Data records:

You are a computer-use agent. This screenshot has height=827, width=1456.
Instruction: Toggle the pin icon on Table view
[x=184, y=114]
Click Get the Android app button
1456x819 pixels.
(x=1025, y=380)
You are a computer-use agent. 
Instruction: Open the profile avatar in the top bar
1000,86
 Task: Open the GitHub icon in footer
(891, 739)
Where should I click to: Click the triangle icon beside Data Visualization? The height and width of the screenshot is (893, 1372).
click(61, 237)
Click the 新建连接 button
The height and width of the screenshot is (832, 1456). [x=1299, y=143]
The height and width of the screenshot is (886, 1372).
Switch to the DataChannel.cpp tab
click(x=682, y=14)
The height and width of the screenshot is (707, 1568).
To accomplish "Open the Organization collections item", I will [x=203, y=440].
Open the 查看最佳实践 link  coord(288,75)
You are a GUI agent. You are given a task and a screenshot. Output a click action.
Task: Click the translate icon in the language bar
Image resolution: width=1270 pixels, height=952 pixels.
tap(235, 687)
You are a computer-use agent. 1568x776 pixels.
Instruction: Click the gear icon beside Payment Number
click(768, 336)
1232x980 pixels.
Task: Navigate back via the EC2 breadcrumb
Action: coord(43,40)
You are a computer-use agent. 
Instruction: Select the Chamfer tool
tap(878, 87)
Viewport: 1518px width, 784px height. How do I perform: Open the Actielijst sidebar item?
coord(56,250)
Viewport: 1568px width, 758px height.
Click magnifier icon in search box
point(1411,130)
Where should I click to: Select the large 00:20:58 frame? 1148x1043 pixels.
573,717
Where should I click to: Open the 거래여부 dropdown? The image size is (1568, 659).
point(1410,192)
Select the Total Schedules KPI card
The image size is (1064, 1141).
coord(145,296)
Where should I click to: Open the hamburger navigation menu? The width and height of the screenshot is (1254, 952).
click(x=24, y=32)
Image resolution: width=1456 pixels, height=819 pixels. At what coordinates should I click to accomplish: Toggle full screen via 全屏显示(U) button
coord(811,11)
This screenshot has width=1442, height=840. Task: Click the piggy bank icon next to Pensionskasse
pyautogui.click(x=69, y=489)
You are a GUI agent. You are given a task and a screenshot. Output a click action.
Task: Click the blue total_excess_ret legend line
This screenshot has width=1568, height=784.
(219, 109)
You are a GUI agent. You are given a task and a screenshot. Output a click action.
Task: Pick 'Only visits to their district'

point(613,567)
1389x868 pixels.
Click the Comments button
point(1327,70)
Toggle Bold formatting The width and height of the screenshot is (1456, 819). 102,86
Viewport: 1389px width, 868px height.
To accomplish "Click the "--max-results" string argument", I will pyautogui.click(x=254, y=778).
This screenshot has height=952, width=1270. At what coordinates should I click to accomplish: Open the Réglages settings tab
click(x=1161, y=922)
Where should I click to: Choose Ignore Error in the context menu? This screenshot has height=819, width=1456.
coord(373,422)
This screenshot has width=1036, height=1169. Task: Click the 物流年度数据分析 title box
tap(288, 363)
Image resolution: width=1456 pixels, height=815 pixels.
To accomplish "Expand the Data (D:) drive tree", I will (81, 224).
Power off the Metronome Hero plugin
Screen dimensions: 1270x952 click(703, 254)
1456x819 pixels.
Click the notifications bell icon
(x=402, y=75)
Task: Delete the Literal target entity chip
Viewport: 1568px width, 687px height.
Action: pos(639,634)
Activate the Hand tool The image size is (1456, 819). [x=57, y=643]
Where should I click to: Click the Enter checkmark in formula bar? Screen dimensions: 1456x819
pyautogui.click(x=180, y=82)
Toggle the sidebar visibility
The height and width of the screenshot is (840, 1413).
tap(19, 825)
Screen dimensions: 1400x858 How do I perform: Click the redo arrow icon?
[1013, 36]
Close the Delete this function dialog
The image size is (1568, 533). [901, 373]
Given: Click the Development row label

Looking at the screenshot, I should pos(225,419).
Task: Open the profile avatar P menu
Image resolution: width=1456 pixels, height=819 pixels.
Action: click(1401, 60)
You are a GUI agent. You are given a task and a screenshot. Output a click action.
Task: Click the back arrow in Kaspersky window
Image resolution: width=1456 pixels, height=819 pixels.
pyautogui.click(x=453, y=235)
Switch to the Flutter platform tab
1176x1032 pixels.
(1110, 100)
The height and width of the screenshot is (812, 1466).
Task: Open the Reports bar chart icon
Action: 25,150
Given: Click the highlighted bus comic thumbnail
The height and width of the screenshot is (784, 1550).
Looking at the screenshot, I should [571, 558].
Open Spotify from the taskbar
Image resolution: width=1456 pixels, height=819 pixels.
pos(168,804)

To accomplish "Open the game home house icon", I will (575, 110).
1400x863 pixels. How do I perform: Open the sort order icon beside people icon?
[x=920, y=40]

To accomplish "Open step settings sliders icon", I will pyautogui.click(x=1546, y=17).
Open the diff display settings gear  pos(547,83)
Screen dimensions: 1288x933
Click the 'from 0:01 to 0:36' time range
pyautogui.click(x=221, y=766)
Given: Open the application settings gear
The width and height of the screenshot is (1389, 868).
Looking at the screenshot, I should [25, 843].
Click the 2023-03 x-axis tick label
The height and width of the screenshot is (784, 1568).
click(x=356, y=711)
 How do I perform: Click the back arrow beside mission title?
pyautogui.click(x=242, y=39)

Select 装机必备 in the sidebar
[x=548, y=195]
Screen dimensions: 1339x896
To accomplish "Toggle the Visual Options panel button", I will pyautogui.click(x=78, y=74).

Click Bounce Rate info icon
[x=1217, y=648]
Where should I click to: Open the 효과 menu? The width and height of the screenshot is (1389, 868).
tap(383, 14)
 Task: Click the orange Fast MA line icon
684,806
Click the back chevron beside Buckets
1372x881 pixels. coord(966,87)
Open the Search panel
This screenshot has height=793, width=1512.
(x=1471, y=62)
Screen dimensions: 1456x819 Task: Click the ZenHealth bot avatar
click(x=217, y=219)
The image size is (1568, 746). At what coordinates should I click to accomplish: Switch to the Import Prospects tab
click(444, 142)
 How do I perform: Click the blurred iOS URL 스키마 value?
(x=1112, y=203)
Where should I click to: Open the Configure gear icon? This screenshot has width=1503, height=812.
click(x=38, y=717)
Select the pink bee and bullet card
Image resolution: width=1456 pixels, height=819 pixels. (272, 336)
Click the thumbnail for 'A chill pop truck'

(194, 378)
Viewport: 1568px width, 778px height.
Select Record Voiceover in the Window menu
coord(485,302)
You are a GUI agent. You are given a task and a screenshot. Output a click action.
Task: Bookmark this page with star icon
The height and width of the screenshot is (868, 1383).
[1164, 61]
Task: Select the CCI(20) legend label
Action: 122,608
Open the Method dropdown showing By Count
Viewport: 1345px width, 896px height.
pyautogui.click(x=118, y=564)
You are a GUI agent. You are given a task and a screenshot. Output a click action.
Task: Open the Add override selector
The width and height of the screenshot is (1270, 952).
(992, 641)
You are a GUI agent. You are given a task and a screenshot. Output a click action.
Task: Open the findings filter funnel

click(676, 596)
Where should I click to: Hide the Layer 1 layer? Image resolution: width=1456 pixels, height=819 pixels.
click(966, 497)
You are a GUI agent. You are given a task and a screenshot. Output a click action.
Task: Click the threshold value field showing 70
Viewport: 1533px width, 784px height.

Problem statement: Repeat the material above in full, exactly as it stands.

Reply:
You are a computer-use agent. This screenshot has height=827, width=1456.
Instruction: Toggle the pin icon on Table view
[x=184, y=114]
Click Get the Android app button
1456x819 pixels.
(x=1025, y=380)
You are a computer-use agent. 
Instruction: Open the profile avatar in the top bar
1000,86
 Task: Open the GitHub icon in footer
(891, 739)
Where should I click to: Click the triangle icon beside Data Visualization? The height and width of the screenshot is (893, 1372).
click(61, 237)
Click the 新建连接 button
The height and width of the screenshot is (832, 1456). [x=1299, y=143]
The height and width of the screenshot is (886, 1372).
Switch to the DataChannel.cpp tab
click(x=682, y=14)
The height and width of the screenshot is (707, 1568).
To accomplish "Open the Organization collections item", I will [x=203, y=440].
Open the 查看最佳实践 link  coord(288,75)
You are a GUI agent. You are given a task and a screenshot. Output a click action.
Task: Click the translate icon in the language bar
Image resolution: width=1270 pixels, height=952 pixels.
tap(235, 687)
You are a computer-use agent. 1568x776 pixels.
Instruction: Click the gear icon beside Payment Number
click(768, 336)
1232x980 pixels.
Task: Navigate back via the EC2 breadcrumb
Action: coord(43,40)
You are a computer-use agent. 
Instruction: Select the Chamfer tool
tap(878, 87)
Viewport: 1518px width, 784px height. How do I perform: Open the Actielijst sidebar item?
coord(56,250)
Viewport: 1568px width, 758px height.
Click magnifier icon in search box
point(1411,130)
Where should I click to: Select the large 00:20:58 frame? 1148x1043 pixels.
573,717
Where should I click to: Open the 거래여부 dropdown? The image size is (1568, 659).
point(1410,192)
Select the Total Schedules KPI card
The image size is (1064, 1141).
coord(145,296)
Where should I click to: Open the hamburger navigation menu? The width and height of the screenshot is (1254, 952).
click(x=24, y=32)
Image resolution: width=1456 pixels, height=819 pixels. At what coordinates should I click to accomplish: Toggle full screen via 全屏显示(U) button
coord(811,11)
This screenshot has width=1442, height=840. Task: Click the piggy bank icon next to Pensionskasse
pyautogui.click(x=69, y=489)
You are a GUI agent. You are given a task and a screenshot. Output a click action.
Task: Click the blue total_excess_ret legend line
This screenshot has width=1568, height=784.
(219, 109)
You are a GUI agent. You are given a task and a screenshot. Output a click action.
Task: Pick 'Only visits to their district'

point(613,567)
1389x868 pixels.
Click the Comments button
point(1327,70)
Toggle Bold formatting The width and height of the screenshot is (1456, 819). 102,86
Viewport: 1389px width, 868px height.
To accomplish "Click the "--max-results" string argument", I will pyautogui.click(x=254, y=778).
This screenshot has height=952, width=1270. At what coordinates should I click to accomplish: Open the Réglages settings tab
click(x=1161, y=922)
Where should I click to: Choose Ignore Error in the context menu? This screenshot has height=819, width=1456.
coord(373,422)
This screenshot has width=1036, height=1169. Task: Click the 物流年度数据分析 title box
tap(288, 363)
Image resolution: width=1456 pixels, height=815 pixels.
To accomplish "Expand the Data (D:) drive tree", I will (81, 224).
Power off the Metronome Hero plugin
Screen dimensions: 1270x952 click(703, 254)
1456x819 pixels.
Click the notifications bell icon
(x=402, y=75)
Task: Delete the Literal target entity chip
Viewport: 1568px width, 687px height.
Action: pos(639,634)
Activate the Hand tool The image size is (1456, 819). [x=57, y=643]
Where should I click to: Click the Enter checkmark in formula bar? Screen dimensions: 1456x819
pyautogui.click(x=180, y=82)
Toggle the sidebar visibility
The height and width of the screenshot is (840, 1413).
tap(19, 825)
Screen dimensions: 1400x858 How do I perform: Click the redo arrow icon?
[1013, 36]
Close the Delete this function dialog
The image size is (1568, 533). [901, 373]
Given: Click the Development row label

Looking at the screenshot, I should pos(225,419).
Task: Open the profile avatar P menu
Image resolution: width=1456 pixels, height=819 pixels.
Action: click(1401, 60)
You are a GUI agent. You are given a task and a screenshot. Output a click action.
Task: Click the back arrow in Kaspersky window
Image resolution: width=1456 pixels, height=819 pixels.
pyautogui.click(x=453, y=235)
Switch to the Flutter platform tab
1176x1032 pixels.
(1110, 100)
The height and width of the screenshot is (812, 1466).
Task: Open the Reports bar chart icon
Action: 25,150
Given: Click the highlighted bus comic thumbnail
The height and width of the screenshot is (784, 1550).
Looking at the screenshot, I should [571, 558].
Open Spotify from the taskbar
Image resolution: width=1456 pixels, height=819 pixels.
pos(168,804)

To accomplish "Open the game home house icon", I will (575, 110).
1400x863 pixels. How do I perform: Open the sort order icon beside people icon?
[x=920, y=40]

To accomplish "Open step settings sliders icon", I will pyautogui.click(x=1546, y=17).
Open the diff display settings gear  pos(547,83)
Screen dimensions: 1288x933
Click the 'from 0:01 to 0:36' time range
pyautogui.click(x=221, y=766)
Given: Open the application settings gear
The width and height of the screenshot is (1389, 868).
Looking at the screenshot, I should [25, 843].
Click the 2023-03 x-axis tick label
The height and width of the screenshot is (784, 1568).
click(x=356, y=711)
 How do I perform: Click the back arrow beside mission title?
pyautogui.click(x=242, y=39)

Select 装机必备 in the sidebar
[x=548, y=195]
Screen dimensions: 1339x896
To accomplish "Toggle the Visual Options panel button", I will pyautogui.click(x=78, y=74).

Click Bounce Rate info icon
[x=1217, y=648]
Where should I click to: Open the 효과 menu? The width and height of the screenshot is (1389, 868).
tap(383, 14)
 Task: Click the orange Fast MA line icon
684,806
Click the back chevron beside Buckets
1372x881 pixels. coord(966,87)
Open the Search panel
This screenshot has height=793, width=1512.
(x=1471, y=62)
Screen dimensions: 1456x819 Task: Click the ZenHealth bot avatar
click(x=217, y=219)
The image size is (1568, 746). At what coordinates should I click to accomplish: Switch to the Import Prospects tab
click(444, 142)
 How do I perform: Click the blurred iOS URL 스키마 value?
(x=1112, y=203)
Where should I click to: Open the Configure gear icon? This screenshot has width=1503, height=812.
click(x=38, y=717)
Select the pink bee and bullet card
Image resolution: width=1456 pixels, height=819 pixels. (272, 336)
Click the thumbnail for 'A chill pop truck'

(194, 378)
Viewport: 1568px width, 778px height.
Select Record Voiceover in the Window menu
coord(485,302)
You are a GUI agent. You are given a task and a screenshot. Output a click action.
Task: Bookmark this page with star icon
The height and width of the screenshot is (868, 1383).
[1164, 61]
Task: Select the CCI(20) legend label
Action: 122,608
Open the Method dropdown showing By Count
Viewport: 1345px width, 896px height.
pyautogui.click(x=118, y=564)
You are a GUI agent. You are given a task and a screenshot. Output a click action.
Task: Open the Add override selector
The width and height of the screenshot is (1270, 952).
(992, 641)
You are a GUI agent. You are given a task and a screenshot. Output a click action.
Task: Open the findings filter funnel

click(676, 596)
Where should I click to: Hide the Layer 1 layer? Image resolution: width=1456 pixels, height=819 pixels.
click(966, 497)
You are a GUI agent. You are given a task and a screenshot. Output a click action.
Task: Click the threshold value field showing 70
Viewport: 1533px width, 784px height.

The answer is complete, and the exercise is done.